消費財世界大手米SCジョンソンは4月19日、2017年のサステナビリティ報告書「The Science Inside」を発表した。同報告書の中で、同社製品の含有成分の透明性を図る「グリーンリスト・プログラム」の進捗状況を公表した。同社のフィス・ジョンソン会長兼CEOは、「天然由来の原料が人工的な原料より品質がよいとは限らない」という考えを強調。成分精査の対象は全原料を対象としている。
グリーンリスト・プログラムは2001年に開始され、人間の健康と環境への潜在的な影響を、ハザードとリスクの両方の観点から、成分を精査・評価している。ハザードは危険性・有害性の状況、リスクはハザードが実際に人間や環境に悪影響及ぼす状態のこと。同プログラムは、カリフォルニア州規制「CAプロポジション65」、国際がん研究機関(IARC)、米環境保護局(EPA)、米労働安全衛生局(OSHA)、EU等による安全基準に加え、同社独自の基準を専門会レビューにより設定し、安全性を一段と厳しくしたチェックを実行している。年に一度約4,600種類の原料の成分評価の見直しも行っている。
同プログラムには、4つのステップを設け、詳細な選択基準を設定している。ステップ1の対象は、発がん性、生殖・発達への悪影響、突然変異や内分泌撹乱等の原因物質。ステップ2は、生物濃縮性をもつ有毒な難分解性化学物質。ステップ3は、口腔・皮膚・呼吸器等に対して有害で、急性疾患の原因となる物質と環境に悪影響を及ぼす物質。ステップ4は皮膚アレルギーを誘発する物質。
これらプロセスを経て、各原料には4(最高レベル)から0(最低レベル)までの格付が付与。0格付の原料は、法律的な基準を満たすとしても、同社の製品から除外される。すでに同社が設定した除外リストには、約90のカテゴリーの200種以上の原料と2400種以上の香料原料が掲載されている。
2009年に立ちあげた「WhatsInsideSCJohnson.com」では、グリーンリスト・プログラムを含む様々な情報を開示し、全般的な透明性向上を行っている。2017年5月からは、製品中に存在する可能性のある368種の皮膚アレルゲンを製品別に掲載。米国ではアレルゲンの透明性に関する規制がないが、同社はEU規制をも超える開示基準を設けており、注目されている。さらに同年秋には、アジア太平洋地域に透明性を浸透させ、現在は50カ国以上の消費者に5,300以上の製品の包括的な情報を提供している。

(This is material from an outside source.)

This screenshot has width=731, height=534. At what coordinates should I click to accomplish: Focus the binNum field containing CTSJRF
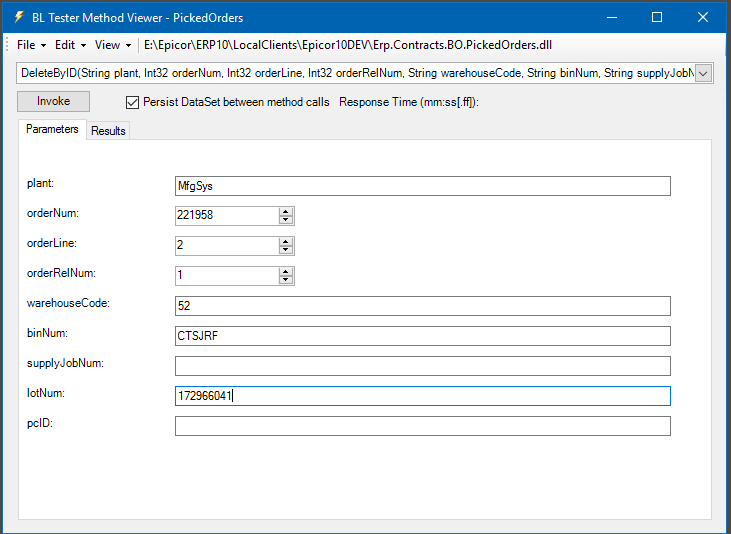pyautogui.click(x=422, y=336)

同サステナビリティ報告書では、その他環境面についても、進捗を発表。 工場の65%以上ではすでに埋立廃棄物ゼロを達成しており、2021年までに全施設でゼロにする予定。2000年以来、二酸化炭素排出量を55%削減。2020年までには2015年比で15%、5年間で15,000万tの二酸化炭素排出量を削減する見通し。再生可能エネルギー利用では、2017年度には全エネルギー消費量の35%を再生可能エネルギーで調達した。2017年5月には、米ミシガン州ベイシティのジップロック(Ziploc)工場が同社として3番目の再生可能エネルギー100%事業所となった。